_What the exercise asks_. I would like every entry below written out exactly.

****

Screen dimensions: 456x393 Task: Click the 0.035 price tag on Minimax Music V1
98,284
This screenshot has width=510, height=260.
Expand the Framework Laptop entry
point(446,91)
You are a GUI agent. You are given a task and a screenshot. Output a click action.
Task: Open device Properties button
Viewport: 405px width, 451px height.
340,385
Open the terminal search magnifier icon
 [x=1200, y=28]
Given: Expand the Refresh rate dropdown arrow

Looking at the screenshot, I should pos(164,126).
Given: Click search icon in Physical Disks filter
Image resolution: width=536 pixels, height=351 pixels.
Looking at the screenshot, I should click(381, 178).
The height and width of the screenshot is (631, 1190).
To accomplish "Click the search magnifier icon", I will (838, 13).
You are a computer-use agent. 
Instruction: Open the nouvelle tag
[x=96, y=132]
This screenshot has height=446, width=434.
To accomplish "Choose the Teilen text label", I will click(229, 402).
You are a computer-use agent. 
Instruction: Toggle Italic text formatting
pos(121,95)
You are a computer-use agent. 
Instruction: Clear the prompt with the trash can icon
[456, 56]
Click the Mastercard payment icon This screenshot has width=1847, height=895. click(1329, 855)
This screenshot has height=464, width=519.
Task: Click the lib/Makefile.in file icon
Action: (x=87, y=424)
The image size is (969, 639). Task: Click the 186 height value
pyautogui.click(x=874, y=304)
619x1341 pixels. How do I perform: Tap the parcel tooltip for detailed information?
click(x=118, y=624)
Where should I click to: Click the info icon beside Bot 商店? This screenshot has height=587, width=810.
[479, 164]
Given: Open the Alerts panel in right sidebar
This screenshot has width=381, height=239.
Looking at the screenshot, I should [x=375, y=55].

****

_Worked solution_.
Screen dimensions: 456x393 Task: Click the 0.035 price tag on Minimax Music V1
98,284
This screenshot has width=510, height=260.
Expand the Framework Laptop entry
point(446,91)
You are a GUI agent. You are given a task and a screenshot. Output a click action.
Task: Open device Properties button
Viewport: 405px width, 451px height.
340,385
Open the terminal search magnifier icon
 [x=1200, y=28]
Given: Expand the Refresh rate dropdown arrow

Looking at the screenshot, I should pos(164,126).
Given: Click search icon in Physical Disks filter
Image resolution: width=536 pixels, height=351 pixels.
Looking at the screenshot, I should click(381, 178).
The height and width of the screenshot is (631, 1190).
To accomplish "Click the search magnifier icon", I will (838, 13).
You are a computer-use agent. 
Instruction: Open the nouvelle tag
[x=96, y=132]
This screenshot has height=446, width=434.
To accomplish "Choose the Teilen text label", I will click(229, 402).
You are a computer-use agent. 
Instruction: Toggle Italic text formatting
pos(121,95)
You are a computer-use agent. 
Instruction: Clear the prompt with the trash can icon
[456, 56]
Click the Mastercard payment icon This screenshot has width=1847, height=895. click(1329, 855)
This screenshot has height=464, width=519.
Task: Click the lib/Makefile.in file icon
Action: (x=87, y=424)
The image size is (969, 639). Task: Click the 186 height value
pyautogui.click(x=874, y=304)
619x1341 pixels. How do I perform: Tap the parcel tooltip for detailed information?
click(x=118, y=624)
Where should I click to: Click the info icon beside Bot 商店? This screenshot has height=587, width=810.
[479, 164]
Given: Open the Alerts panel in right sidebar
This screenshot has width=381, height=239.
Looking at the screenshot, I should [x=375, y=55].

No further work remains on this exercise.